Let’s use the signup fact table as an example here. This table’s workflow runs hourly, with the main input source being an Iceberg table storing all raw signup events partitioned by landing date, hour, and batch id.

Here’s a YAML snippet outlining the configuration for this during the Psyberg initialization step:

- job:
id: psyberg_session_init
type: Spark
spark:
app_args:
- --process_name=signup_fact_load
- --src_tables=raw_signups
- --psyberg_session_id=20230914061001
- --psyberg_hwm_table=high_water_mark_table
- --psyberg_session_table=psyberg_session_metadata
- --etl_pattern_id=1

Behind the scenes, Psyberg identifies that this pipeline is configured for a stateless pattern since etl_pattern_id=1.

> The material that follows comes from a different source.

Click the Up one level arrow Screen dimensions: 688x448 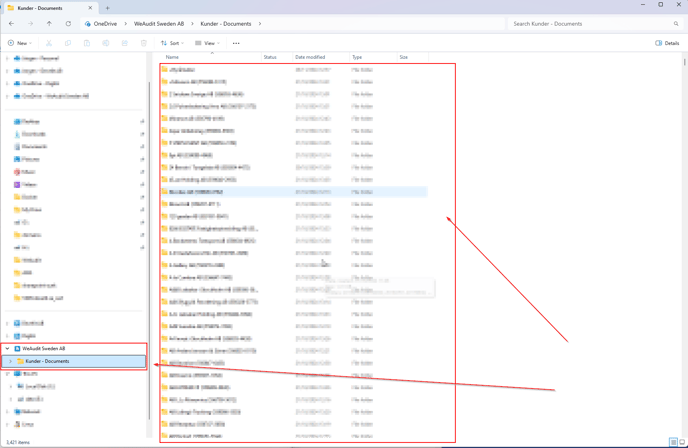(49, 24)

Psyberg also uses the provided inputs to detect the Iceberg snapshots that persisted after the latest high watermark available in the watermark table. Using the summary column in snapshot metadata [see the Iceberg Metadata section in post 1 for more details], we parse out the partition information for each Iceberg snapshot of the source table.

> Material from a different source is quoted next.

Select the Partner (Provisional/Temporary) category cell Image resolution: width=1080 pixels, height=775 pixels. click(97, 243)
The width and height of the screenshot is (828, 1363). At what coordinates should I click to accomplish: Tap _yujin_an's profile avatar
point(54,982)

Psyberg then retains these processing URIs (an array of JSON strings containing combinations of landing date, hour, and batch IDs) as determined by the snapshot changes. This information and other calculated metadata are stored in the psyberg_session_f table. This stored data is then available for the subsequent LOAD.FACT_TABLE job in the workflow to utilize and for analysis and debugging purposes.

Stateful Data Processing is used when the output depends on a sequence of events across one or more input streams.

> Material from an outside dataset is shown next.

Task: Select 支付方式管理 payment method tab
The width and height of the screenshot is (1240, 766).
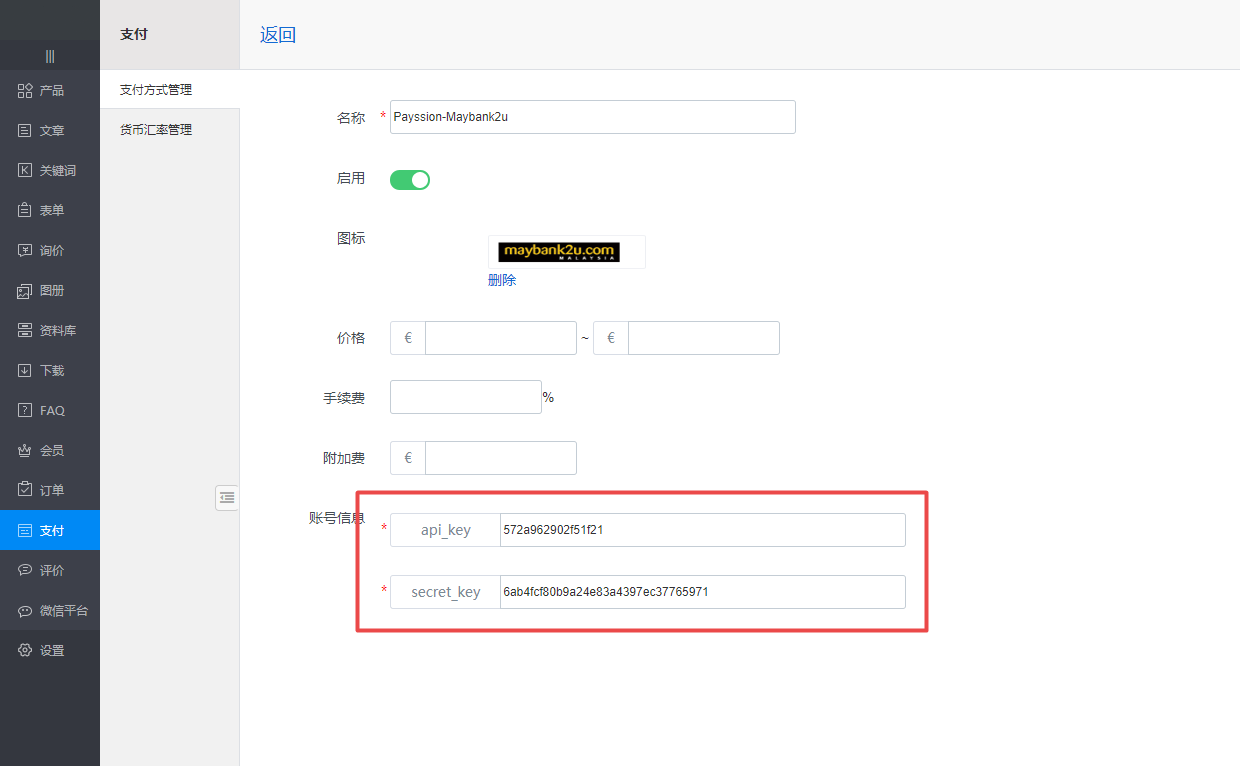Action: tap(156, 90)
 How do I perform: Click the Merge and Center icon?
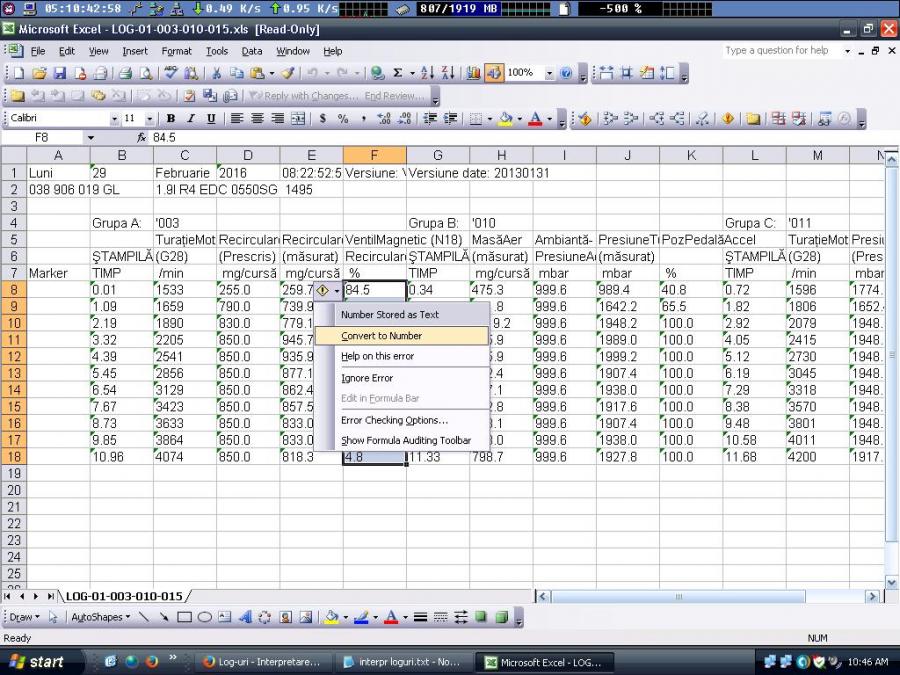tap(298, 118)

Let’s consider the example of creating a cancel fact table, which takes the following as input:

Raw cancellation events indicating when the customer account was canceled
A fact table that stores incoming customer requests to cancel their subscription at the end of the billing period

These inputs help derive additional stateful analytical attributes like the type of churn i.e. voluntary or involuntary, etc.

The initialization step for Stateful Data Processing differs slightly from Stateless. Psyberg offers additional configurations according to the pipeline needs. Here’s a YAML snippet outlining the configuration for the cancel fact table during the Psyberg initialization step:

- job:
id: psyberg_session_init
type: Spark
spark:
app_args:
- --process_name=cancel_fact_load
- --src_tables=raw_cancels|processing_ts,cancel_request_fact
- --psyberg_session_id=20230914061501
- --psyberg_hwm_table=high_water_mark_table
- --psyberg_session_table=psyberg_session_metadata
- --etl_pattern_id=2

Behind the scenes, Psyberg identifies that this pipeline is configured for a stateful pattern since etl_pattern_id is 2.

Notice the additional detail in the src_tables list corresponding to raw_cancels above. The processing_ts here represents the event processing timestamp which is different from the regular Iceberg snapshot commit timestamp i.e. event_landing_ts as described in part 1 of this series.

It is important to capture the range of a consolidated batch of events from all the sources i.e. both raw_cancels and cancel_request_fact, while factoring in late-arriving events. Changes to the source table snapshots can be tracked using different timestamp fields. Knowing which timestamp field to use i.e. event_landing_ts or something like processing_ts helps avoid missing events.

Similar to the approach in stateless data processing, Psyberg uses the provided inputs to parse out the partition information for each Iceberg snapshot of the source table.